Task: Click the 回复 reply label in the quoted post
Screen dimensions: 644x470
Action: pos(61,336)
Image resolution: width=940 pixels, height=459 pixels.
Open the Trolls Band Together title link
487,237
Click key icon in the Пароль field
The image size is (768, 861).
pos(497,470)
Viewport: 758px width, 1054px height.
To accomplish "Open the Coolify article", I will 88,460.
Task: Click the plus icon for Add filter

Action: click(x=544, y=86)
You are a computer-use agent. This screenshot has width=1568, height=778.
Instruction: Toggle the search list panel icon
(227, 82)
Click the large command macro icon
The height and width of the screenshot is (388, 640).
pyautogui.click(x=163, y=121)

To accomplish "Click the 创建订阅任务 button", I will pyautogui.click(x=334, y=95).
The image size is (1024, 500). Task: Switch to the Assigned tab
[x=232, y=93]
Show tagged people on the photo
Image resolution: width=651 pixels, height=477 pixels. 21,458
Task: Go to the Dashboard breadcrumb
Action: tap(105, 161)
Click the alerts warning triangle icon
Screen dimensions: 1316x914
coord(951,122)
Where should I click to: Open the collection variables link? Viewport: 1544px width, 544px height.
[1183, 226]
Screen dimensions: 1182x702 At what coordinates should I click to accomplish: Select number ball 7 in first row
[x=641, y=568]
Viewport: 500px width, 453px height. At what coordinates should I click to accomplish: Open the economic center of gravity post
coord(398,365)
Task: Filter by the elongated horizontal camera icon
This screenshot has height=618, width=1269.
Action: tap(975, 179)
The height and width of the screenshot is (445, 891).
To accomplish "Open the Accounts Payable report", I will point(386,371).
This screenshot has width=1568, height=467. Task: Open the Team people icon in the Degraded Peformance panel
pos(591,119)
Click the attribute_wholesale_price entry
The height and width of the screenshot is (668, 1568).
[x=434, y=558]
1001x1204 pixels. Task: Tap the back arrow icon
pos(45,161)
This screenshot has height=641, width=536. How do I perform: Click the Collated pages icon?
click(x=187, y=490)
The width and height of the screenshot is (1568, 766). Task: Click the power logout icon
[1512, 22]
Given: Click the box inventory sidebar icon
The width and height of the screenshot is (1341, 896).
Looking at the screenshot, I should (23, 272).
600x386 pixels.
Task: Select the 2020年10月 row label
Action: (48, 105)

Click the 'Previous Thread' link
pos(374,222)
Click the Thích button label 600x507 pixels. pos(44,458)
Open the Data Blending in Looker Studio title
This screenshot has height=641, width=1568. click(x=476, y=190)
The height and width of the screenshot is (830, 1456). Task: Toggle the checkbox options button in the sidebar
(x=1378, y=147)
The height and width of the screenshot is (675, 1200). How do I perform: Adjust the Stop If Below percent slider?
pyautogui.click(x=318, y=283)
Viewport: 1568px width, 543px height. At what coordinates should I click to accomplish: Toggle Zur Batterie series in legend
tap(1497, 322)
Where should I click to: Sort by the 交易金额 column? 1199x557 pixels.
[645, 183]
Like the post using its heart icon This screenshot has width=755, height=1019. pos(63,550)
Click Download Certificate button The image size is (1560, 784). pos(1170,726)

^^^^^^^^^^^^^^^^

» **Directions**: The answer is the full set of records, printed exactly as given.

» **Output for this exercise**:
Task: Click the 回复 reply label in the quoted post
Screen dimensions: 644x470
Action: pos(61,336)
Image resolution: width=940 pixels, height=459 pixels.
Open the Trolls Band Together title link
487,237
Click key icon in the Пароль field
The image size is (768, 861).
pos(497,470)
Viewport: 758px width, 1054px height.
To accomplish "Open the Coolify article", I will 88,460.
Task: Click the plus icon for Add filter

Action: click(x=544, y=86)
You are a computer-use agent. This screenshot has width=1568, height=778.
Instruction: Toggle the search list panel icon
(227, 82)
Click the large command macro icon
The height and width of the screenshot is (388, 640).
pyautogui.click(x=163, y=121)

To accomplish "Click the 创建订阅任务 button", I will pyautogui.click(x=334, y=95).
The image size is (1024, 500). Task: Switch to the Assigned tab
[x=232, y=93]
Show tagged people on the photo
Image resolution: width=651 pixels, height=477 pixels. 21,458
Task: Go to the Dashboard breadcrumb
Action: tap(105, 161)
Click the alerts warning triangle icon
Screen dimensions: 1316x914
coord(951,122)
Where should I click to: Open the collection variables link? Viewport: 1544px width, 544px height.
[1183, 226]
Screen dimensions: 1182x702 At what coordinates should I click to accomplish: Select number ball 7 in first row
[x=641, y=568]
Viewport: 500px width, 453px height. At what coordinates should I click to accomplish: Open the economic center of gravity post
coord(398,365)
Task: Filter by the elongated horizontal camera icon
This screenshot has height=618, width=1269.
Action: tap(975, 179)
The height and width of the screenshot is (445, 891).
To accomplish "Open the Accounts Payable report", I will point(386,371).
This screenshot has width=1568, height=467. Task: Open the Team people icon in the Degraded Peformance panel
pos(591,119)
Click the attribute_wholesale_price entry
The height and width of the screenshot is (668, 1568).
[x=434, y=558]
1001x1204 pixels. Task: Tap the back arrow icon
pos(45,161)
This screenshot has height=641, width=536. How do I perform: Click the Collated pages icon?
click(x=187, y=490)
The width and height of the screenshot is (1568, 766). Task: Click the power logout icon
[1512, 22]
Given: Click the box inventory sidebar icon
The width and height of the screenshot is (1341, 896).
Looking at the screenshot, I should (23, 272).
600x386 pixels.
Task: Select the 2020年10月 row label
Action: (48, 105)

Click the 'Previous Thread' link
pos(374,222)
Click the Thích button label 600x507 pixels. pos(44,458)
Open the Data Blending in Looker Studio title
This screenshot has height=641, width=1568. click(x=476, y=190)
The height and width of the screenshot is (830, 1456). Task: Toggle the checkbox options button in the sidebar
(x=1378, y=147)
The height and width of the screenshot is (675, 1200). How do I perform: Adjust the Stop If Below percent slider?
pyautogui.click(x=318, y=283)
Viewport: 1568px width, 543px height. At what coordinates should I click to accomplish: Toggle Zur Batterie series in legend
tap(1497, 322)
Where should I click to: Sort by the 交易金额 column? 1199x557 pixels.
[645, 183]
Like the post using its heart icon This screenshot has width=755, height=1019. pos(63,550)
Click Download Certificate button The image size is (1560, 784). pos(1170,726)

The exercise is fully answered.